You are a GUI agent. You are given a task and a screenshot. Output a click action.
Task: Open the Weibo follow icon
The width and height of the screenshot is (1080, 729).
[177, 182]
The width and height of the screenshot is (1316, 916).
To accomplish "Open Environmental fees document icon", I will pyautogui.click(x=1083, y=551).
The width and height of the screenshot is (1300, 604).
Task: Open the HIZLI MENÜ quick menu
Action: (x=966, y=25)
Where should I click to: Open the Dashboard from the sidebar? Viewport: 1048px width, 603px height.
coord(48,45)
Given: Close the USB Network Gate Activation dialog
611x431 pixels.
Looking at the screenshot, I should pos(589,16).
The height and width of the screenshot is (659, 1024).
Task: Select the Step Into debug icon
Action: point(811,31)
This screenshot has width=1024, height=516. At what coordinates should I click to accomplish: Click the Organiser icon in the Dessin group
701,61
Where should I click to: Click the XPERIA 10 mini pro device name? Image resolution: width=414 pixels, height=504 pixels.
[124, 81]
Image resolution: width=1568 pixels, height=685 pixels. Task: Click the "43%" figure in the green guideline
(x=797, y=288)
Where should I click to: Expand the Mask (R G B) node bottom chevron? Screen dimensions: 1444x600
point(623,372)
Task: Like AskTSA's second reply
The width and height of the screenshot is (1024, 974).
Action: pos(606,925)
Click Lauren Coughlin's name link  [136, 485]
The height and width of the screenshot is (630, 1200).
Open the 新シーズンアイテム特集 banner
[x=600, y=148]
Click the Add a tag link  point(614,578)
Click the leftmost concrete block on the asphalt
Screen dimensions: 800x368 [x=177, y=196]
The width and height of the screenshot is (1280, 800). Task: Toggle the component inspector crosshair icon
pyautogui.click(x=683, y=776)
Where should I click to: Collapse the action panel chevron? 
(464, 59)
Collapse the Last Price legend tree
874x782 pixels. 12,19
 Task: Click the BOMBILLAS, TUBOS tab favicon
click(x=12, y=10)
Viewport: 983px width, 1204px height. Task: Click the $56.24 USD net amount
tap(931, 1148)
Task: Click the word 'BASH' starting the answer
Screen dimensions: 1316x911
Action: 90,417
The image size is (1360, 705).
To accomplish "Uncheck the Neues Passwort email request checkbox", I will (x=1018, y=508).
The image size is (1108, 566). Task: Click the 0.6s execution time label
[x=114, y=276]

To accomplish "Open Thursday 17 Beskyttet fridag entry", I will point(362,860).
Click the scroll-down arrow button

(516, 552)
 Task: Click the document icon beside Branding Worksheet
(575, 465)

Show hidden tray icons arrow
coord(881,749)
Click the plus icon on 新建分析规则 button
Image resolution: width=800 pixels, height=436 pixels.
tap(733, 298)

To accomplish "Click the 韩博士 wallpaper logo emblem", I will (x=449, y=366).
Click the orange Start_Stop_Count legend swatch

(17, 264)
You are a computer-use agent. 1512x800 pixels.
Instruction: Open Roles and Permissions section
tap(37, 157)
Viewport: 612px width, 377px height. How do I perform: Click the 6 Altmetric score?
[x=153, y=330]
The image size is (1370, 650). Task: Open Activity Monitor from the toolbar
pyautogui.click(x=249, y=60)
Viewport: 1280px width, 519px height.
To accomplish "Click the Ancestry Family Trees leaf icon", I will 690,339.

→ **TASK DESCRIPTION**: Determine the number of lines above that include the word "link"; the reply is that number only.

→ **SOLUTION TO THIS PROBLEM**: 2